-- BEGIN PASSAGE PROVIDED --
Some accounts look fine in HubSpot until you zoom in and realise there’s only one contact holding the whole relationship together. Worse, that one person has unsubscribed, hard bounced, or is otherwise unreachable. Quietly brutal.

This hack builds a simple early warning system in HubSpot so sales and customer teams can spot fragile accounts early and rebuild relationships before revenue goes wobbly.

Why is this hack helpful?

This is one of those “marketing knows, sales does not” problems.

Email health signals like hard bounces and unsubscribes often live in marketing activity, but the impact is commercial. If the only contact at a company becomes unreachable, you can end up with:

  • Deals stalling with no clear reason
  • Renewals going dark
  • Accounts appearing “healthy” because the company record has no obvious red flags
  • Teams finding out too late, usually when the forecast is already on fire

This hack makes the risk:

  • Visible (flagged on the company record)
  • Actionable (tasks for the right owner)
  • Tracked over time (via an active list)

What you will build (overview)
-- END PASSAGE PROVIDED --
-- BEGIN PROVIDED DATA --
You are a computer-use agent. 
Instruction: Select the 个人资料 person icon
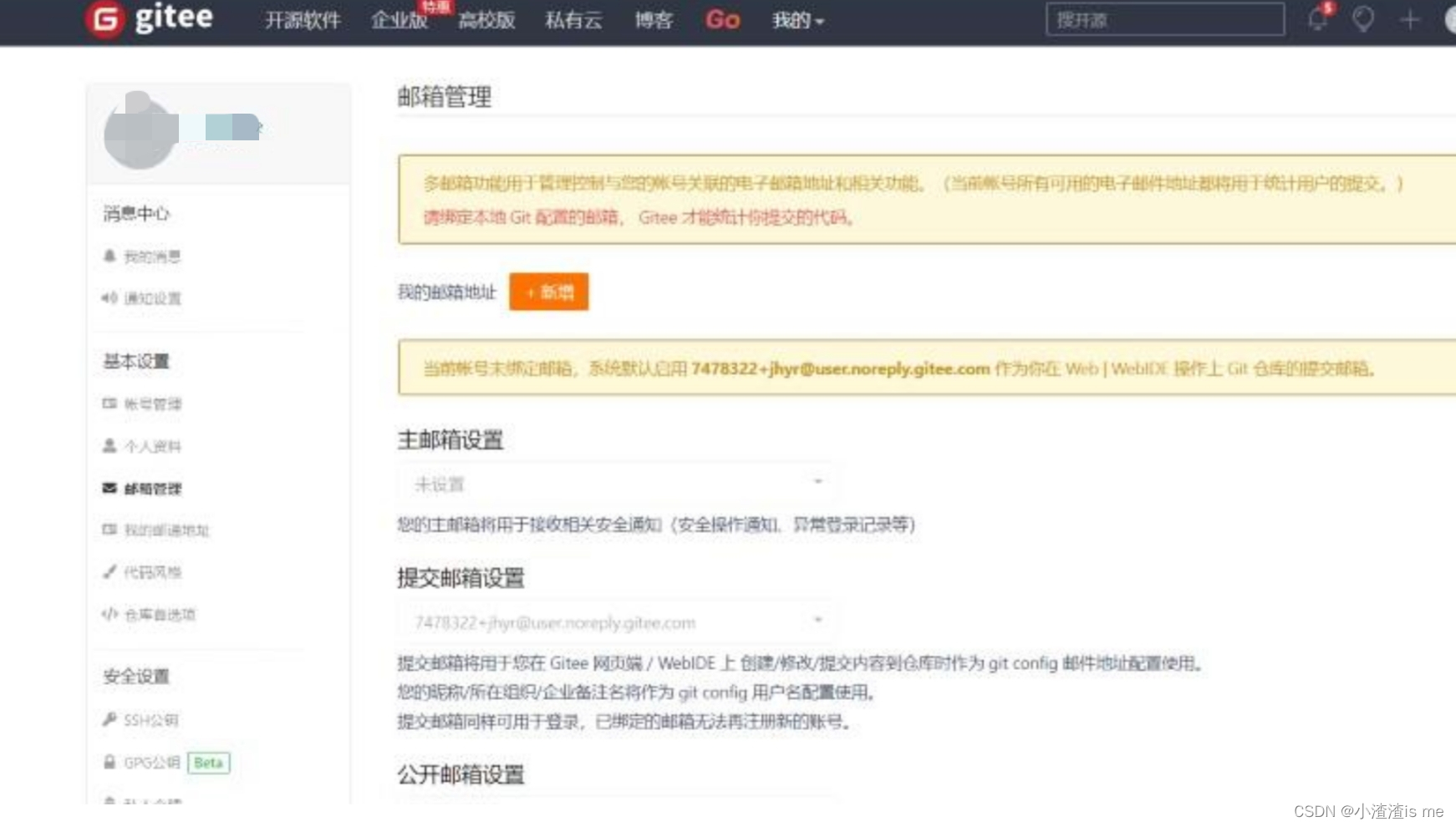pos(109,446)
-- END PROVIDED DATA --
EXERCISE
The HubSpot passage above names several things that can happen when a company's only contact becomes unreachable. List every one of them.

REPLY TO THE EXERCISE
- Deals stalling with no clear reason
- Renewals going dark
- Accounts appearing "healthy" because the company record has no obvious red flags
- Teams finding out too late, usually when the forecast is already on fire